Ria Norsan mengungkapkan bahwa kasus ini harus segera ditindaklanjuti dengan serius. "Kami minta agar aparat penegak hukum segera mencari pelaku dan menindaklanjuti sesuai hukum yang berlaku. Alhamdulillah, kondisi korban tidak sampai mengakibatkan kebutaan total, meski ada luka serius di kelopak mata dan beberapa bagian tubuh lainnya," ujar Norsan. Ia berharap agar Achmad segera pulih dan para pelaku segera ditangkap.
Menurut keterangan seorang saksi mata yang merupakan pegawai RSJ yang enggan disebutkan namanya, Achmad sebelumnya telah menerima teror-teror yang tidak diketahui motifnya. “Beliau memang sering mendapat teror, namun kami tidak tahu pasti apa penyebabnya. Pada sore itu, saat pulang kerja, beliau diserang oleh empat orang tidak dikenal yang menyiramkan air keras ke wajahnya,” ungkap saksi.
Saksi tersebut menambahkan bahwa kejadian ini sangat mengguncang suasana di lingkungan RSJ, dan mereka berharap agar pelaku segera ditangkap. "Kami berharap pelaku segera ditangkap agar rasa aman di lingkungan RSJ dapat tercipta kembali," ujar saksi tersebut.
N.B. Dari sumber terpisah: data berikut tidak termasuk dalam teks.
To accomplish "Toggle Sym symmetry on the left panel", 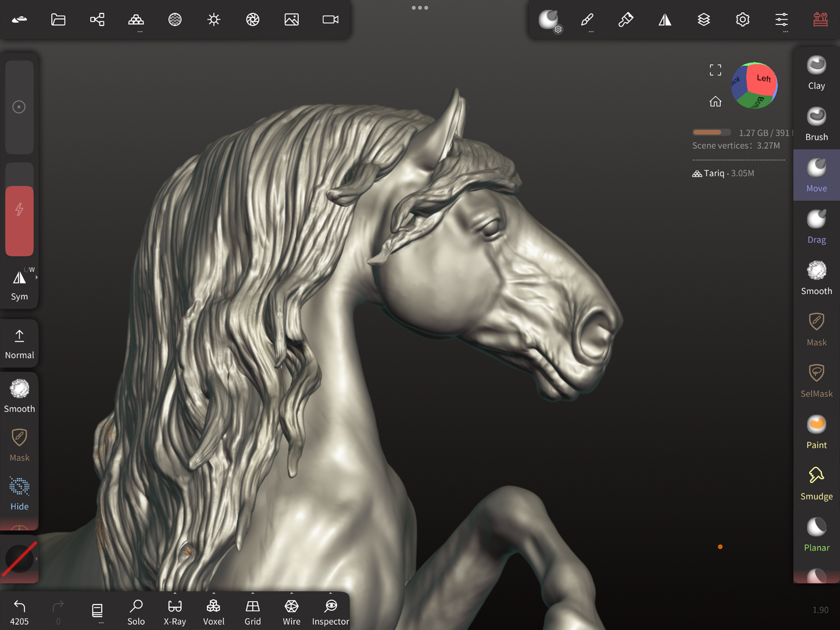I will point(19,285).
Kasat Reskrim Polres Singkawang, AKP Dedi Sitepu, membenarkan kejadian ini dan menyatakan bahwa pihaknya telah menerima laporan dari keluarga korban. "Kami dari Satuan Reskrim Polres Singkawang sudah menerima laporan pada pukul 16.15 WIB dan langsung melakukan penyelidikan di sekitar TKP," kata Dedi.
Dedi menjelaskan bahwa penyelidikan lebih lanjut sedang dilakukan, termasuk pemeriksaan saksi-saksi yang ada di lapangan. “Kami juga sudah melakukan olah TKP dan akan terus melakukan pengejaran terhadap pelaku,” tambahnya.
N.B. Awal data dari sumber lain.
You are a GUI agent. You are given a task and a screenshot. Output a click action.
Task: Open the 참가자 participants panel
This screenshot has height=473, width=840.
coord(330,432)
Korban, Achmad, saat itu hendak pulang kerja dan tiba-tiba dipepet oleh empat orang tidak dikenal yang menyiramkan air keras ke wajahnya. Akibat serangan tersebut, Achmad dilarikan ke Rumah Sakit Abdul Aziz Kota Singkawang dengan luka serius di wajah. Saat ini, Achmad masih dirawat intensif di rumah sakit dan akan dilakukan observasi lebih lanjut untuk menentukan apakah diperlukan tindakan operasi.